**OBJECTIVE**. Duplicate the data below from the line with "You are a GUI" up to and including the line with "Action: 140,17", with every character unchanged.

*** EXCERPTED RECORDS

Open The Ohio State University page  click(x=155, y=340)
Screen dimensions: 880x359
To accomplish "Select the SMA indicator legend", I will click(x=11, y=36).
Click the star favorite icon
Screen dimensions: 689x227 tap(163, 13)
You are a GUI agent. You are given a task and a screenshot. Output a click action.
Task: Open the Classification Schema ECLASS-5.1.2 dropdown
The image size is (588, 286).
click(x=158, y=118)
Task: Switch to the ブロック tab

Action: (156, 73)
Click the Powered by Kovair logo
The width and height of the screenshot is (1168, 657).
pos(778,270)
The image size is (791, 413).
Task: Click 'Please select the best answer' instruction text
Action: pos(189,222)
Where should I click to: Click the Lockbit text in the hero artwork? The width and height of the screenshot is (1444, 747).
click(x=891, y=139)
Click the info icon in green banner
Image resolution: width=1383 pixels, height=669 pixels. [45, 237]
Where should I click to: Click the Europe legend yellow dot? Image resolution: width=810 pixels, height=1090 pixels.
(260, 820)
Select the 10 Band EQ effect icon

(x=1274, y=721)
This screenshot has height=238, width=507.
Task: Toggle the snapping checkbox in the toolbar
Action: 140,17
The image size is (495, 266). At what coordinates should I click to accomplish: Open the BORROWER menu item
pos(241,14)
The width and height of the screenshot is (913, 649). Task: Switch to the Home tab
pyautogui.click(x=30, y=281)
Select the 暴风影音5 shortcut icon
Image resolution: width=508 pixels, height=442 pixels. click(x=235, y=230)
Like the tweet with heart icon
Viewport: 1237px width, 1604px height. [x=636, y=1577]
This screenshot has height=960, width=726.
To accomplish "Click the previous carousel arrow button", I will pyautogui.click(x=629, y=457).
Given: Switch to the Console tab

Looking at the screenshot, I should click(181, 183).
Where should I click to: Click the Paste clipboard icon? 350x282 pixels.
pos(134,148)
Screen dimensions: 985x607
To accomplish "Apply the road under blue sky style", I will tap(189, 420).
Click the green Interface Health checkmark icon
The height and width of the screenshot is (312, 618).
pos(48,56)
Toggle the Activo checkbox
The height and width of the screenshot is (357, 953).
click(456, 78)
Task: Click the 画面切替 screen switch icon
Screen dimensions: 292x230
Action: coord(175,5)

******

**FINISHED EXERCISE**.
You are a GUI agent. You are given a task and a screenshot. Output a click action.
Task: Open the Classification Schema ECLASS-5.1.2 dropdown
The image size is (588, 286).
click(x=158, y=118)
Task: Switch to the ブロック tab

Action: (156, 73)
Click the Powered by Kovair logo
The width and height of the screenshot is (1168, 657).
pos(778,270)
The image size is (791, 413).
Task: Click 'Please select the best answer' instruction text
Action: pos(189,222)
Where should I click to: Click the Lockbit text in the hero artwork? The width and height of the screenshot is (1444, 747).
click(x=891, y=139)
Click the info icon in green banner
Image resolution: width=1383 pixels, height=669 pixels. [45, 237]
Where should I click to: Click the Europe legend yellow dot? Image resolution: width=810 pixels, height=1090 pixels.
(260, 820)
Select the 10 Band EQ effect icon

(x=1274, y=721)
This screenshot has height=238, width=507.
Task: Toggle the snapping checkbox in the toolbar
Action: 140,17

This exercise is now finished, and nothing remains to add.